Twisted Sister’s 1986 hit is a mind-numbing onslaught of tutorial level drum patterns and power chords, with a hook designed to be played in 30 second clips over football stadium speakers, delivered by adult men dressed like D&D kobold LARPers. Granted, that was the prevailing aesthetic of the times, and by mid-80s metrics, it’s actually a bit of a slapper. It’s also no wonder it’s taken on a second life as a politically charged protest song — its lyrics, apparently stripped from the margins of a middle schooler’s notebook, are so devoid of specificity and flavor that the song can be easily weaponized to support literally any cause.

In both 2012 and 2016, Dee Snider, the songwriter, put Paul Ryan and Donald Trump on blast for using the song in their respective campaigns. And, in 2019, Australian businessman and certified climate fucker Clive Palmer was found liable for $1.5M in damages for using the song in his nationalist political party’s media campaign. Days ago, however, this trend was reversed, when Snider publicly approved of Ukraine’s use of the song as a rallying cry against Russian invaders.
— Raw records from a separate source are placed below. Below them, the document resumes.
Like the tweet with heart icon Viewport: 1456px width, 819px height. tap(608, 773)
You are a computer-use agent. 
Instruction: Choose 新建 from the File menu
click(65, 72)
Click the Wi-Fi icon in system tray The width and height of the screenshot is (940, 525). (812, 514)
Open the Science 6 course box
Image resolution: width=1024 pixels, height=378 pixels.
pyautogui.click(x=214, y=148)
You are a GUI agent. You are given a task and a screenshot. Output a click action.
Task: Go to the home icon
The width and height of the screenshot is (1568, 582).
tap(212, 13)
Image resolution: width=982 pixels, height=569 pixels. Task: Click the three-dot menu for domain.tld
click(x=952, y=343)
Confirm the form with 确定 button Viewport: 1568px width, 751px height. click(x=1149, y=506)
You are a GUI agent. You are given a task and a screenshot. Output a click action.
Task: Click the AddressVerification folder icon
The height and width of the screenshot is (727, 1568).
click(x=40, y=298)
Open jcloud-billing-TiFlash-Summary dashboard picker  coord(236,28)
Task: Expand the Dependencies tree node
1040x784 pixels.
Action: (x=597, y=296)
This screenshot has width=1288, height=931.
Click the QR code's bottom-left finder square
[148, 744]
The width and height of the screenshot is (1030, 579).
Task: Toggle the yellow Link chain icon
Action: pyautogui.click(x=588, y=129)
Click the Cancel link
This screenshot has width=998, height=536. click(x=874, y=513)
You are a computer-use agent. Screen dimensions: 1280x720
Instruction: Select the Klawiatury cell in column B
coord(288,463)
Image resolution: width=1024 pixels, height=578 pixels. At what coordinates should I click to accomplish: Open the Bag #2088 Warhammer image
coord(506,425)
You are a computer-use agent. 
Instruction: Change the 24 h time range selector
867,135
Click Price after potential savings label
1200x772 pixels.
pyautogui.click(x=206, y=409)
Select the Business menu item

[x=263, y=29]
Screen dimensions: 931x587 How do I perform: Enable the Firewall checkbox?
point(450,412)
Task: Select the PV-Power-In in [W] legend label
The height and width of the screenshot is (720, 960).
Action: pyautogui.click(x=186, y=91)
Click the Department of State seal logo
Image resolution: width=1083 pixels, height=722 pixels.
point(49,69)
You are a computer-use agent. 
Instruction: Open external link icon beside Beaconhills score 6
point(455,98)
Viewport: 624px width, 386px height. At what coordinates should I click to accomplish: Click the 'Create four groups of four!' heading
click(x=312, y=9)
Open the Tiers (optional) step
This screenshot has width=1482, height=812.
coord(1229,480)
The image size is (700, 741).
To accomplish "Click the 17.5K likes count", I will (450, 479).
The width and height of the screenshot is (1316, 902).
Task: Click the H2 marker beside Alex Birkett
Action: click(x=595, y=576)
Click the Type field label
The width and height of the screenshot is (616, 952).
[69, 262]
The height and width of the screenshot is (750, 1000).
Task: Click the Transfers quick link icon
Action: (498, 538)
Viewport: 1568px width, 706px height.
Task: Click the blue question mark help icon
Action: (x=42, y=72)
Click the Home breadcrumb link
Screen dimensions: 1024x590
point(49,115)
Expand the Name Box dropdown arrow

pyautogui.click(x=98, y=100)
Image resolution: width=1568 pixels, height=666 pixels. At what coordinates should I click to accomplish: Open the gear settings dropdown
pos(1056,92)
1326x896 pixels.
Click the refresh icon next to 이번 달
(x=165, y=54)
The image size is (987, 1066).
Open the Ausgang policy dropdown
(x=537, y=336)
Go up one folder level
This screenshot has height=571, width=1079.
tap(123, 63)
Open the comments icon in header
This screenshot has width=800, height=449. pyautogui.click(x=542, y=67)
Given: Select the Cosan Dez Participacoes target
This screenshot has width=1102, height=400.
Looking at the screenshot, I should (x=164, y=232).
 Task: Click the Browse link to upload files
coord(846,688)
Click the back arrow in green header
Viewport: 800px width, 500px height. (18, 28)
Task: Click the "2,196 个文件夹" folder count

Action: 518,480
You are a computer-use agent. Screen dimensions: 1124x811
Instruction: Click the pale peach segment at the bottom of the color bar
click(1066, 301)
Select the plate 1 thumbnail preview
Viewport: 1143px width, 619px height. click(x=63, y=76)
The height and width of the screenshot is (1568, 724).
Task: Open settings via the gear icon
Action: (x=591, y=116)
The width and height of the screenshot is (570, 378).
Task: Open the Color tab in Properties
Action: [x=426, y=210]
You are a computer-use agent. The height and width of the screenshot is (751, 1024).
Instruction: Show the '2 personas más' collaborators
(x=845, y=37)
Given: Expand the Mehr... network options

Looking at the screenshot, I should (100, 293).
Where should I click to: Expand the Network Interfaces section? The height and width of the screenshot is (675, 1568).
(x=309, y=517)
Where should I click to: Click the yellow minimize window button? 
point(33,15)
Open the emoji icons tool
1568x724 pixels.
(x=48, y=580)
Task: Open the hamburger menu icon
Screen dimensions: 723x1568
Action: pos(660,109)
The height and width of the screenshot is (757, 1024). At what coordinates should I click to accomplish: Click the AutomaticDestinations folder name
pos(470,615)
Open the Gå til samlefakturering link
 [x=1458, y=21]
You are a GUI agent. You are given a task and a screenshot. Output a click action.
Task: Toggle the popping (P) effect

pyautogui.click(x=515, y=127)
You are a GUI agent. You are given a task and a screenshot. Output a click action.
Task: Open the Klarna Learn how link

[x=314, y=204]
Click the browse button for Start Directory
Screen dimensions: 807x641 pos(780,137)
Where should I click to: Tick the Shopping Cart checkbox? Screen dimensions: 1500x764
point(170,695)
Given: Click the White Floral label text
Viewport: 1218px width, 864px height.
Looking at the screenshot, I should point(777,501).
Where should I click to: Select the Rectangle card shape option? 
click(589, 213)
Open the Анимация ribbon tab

With protest songs all but gagged by the modern music industry, it’s nice to see the power of familiar, melodic sounds demonstrated yet again — even if said melody is just ‘O Come, All Ye Faithful’ jammed out on an Epiphone Elitist in open tuning.

The song’s story doesn’t end there, though. In a show of the sort of appallingly poor taste you can only find on the blockchain, the very same day Snider expressed his support for Ukraine, Randi Zuckerberg — best known for possessing the world’s most famous strain of lizard DNA — tweeted out her own version of the song. A ‘rallying cry’, too, in fact. But not for the millions displaced by a dictator’s inferiority complex… God, no. For ‘the women of web3. Together we can accomplish anything. And have fun doing it! #WAGMI’. 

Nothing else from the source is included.